Copy out word for word the part of the material that starts with the line containing "You are a GUI" and ends with the line containing "This screenshot has height=455, width=862.", including both of those lines.

(AVAILABLE RECORDS begins)

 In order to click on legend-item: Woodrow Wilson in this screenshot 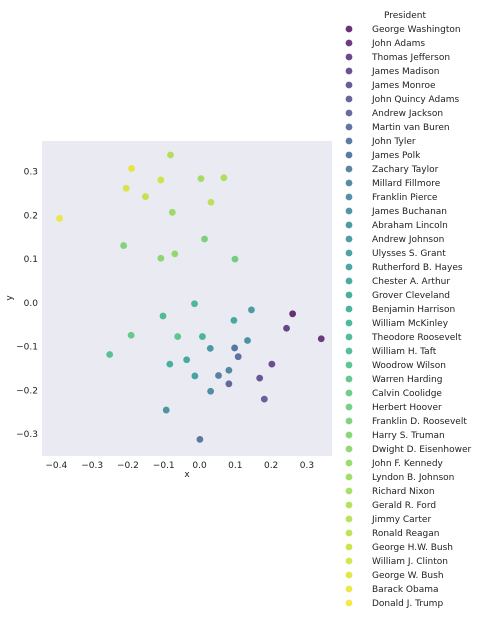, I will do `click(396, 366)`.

(AVAILABLE RECORDS ends)
(AVAILABLE RECORDS begins)

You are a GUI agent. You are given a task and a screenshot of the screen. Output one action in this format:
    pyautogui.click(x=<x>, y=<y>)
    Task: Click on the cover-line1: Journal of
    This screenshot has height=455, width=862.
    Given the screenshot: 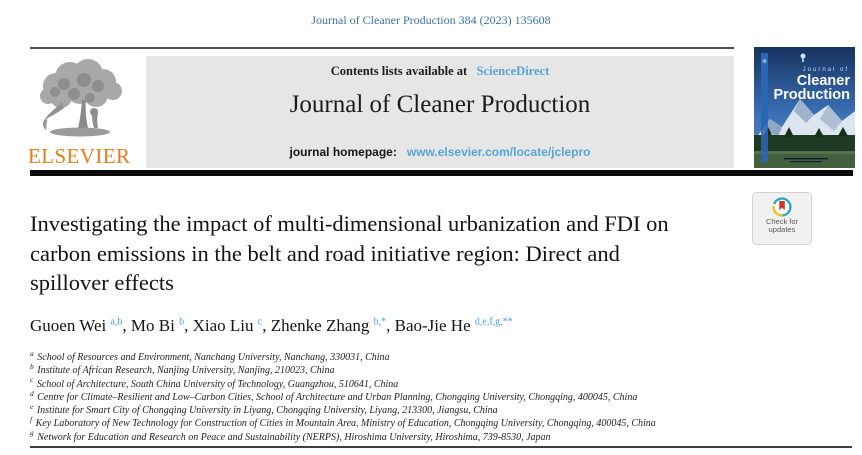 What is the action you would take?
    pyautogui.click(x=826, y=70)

(AVAILABLE RECORDS ends)
(AVAILABLE RECORDS begins)

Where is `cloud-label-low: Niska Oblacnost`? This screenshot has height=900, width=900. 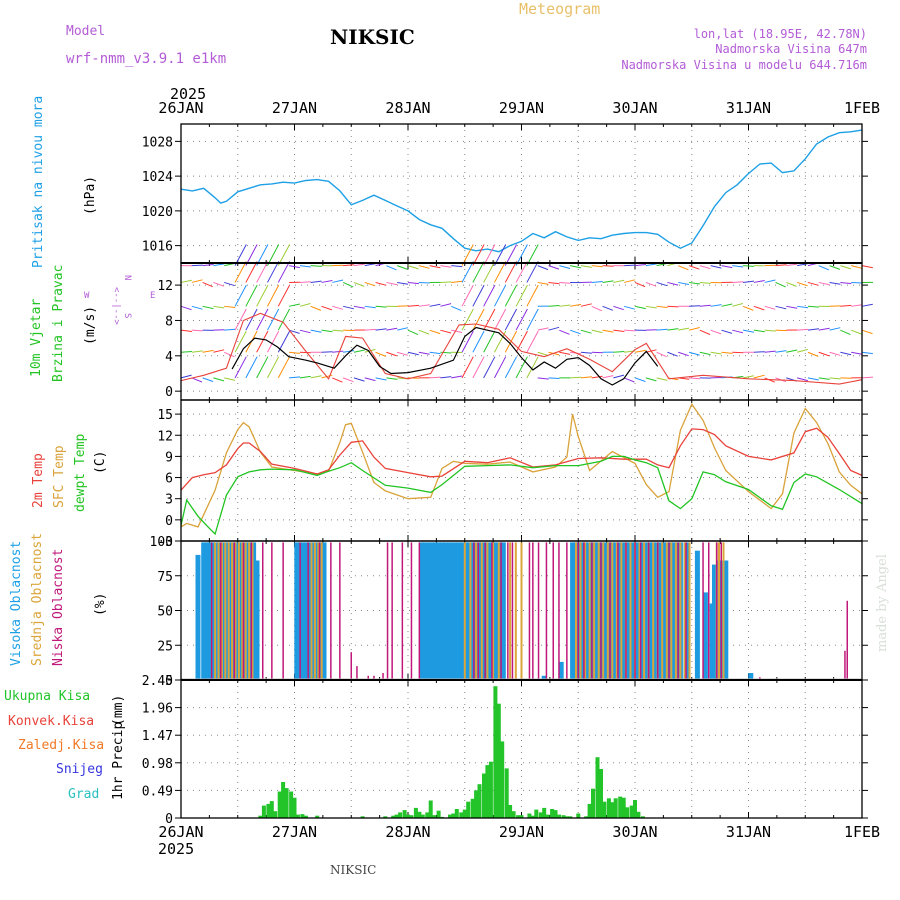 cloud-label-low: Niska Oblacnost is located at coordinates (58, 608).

(AVAILABLE RECORDS ends)

ANSWER TO THE EXERCISE:
You are a GUI agent. You are given a task and a screenshot of the screen. Output one action in this format:
    pyautogui.click(x=<x>, y=<y>)
    Task: Click on the cover-line1: Journal of
    This screenshot has height=455, width=862.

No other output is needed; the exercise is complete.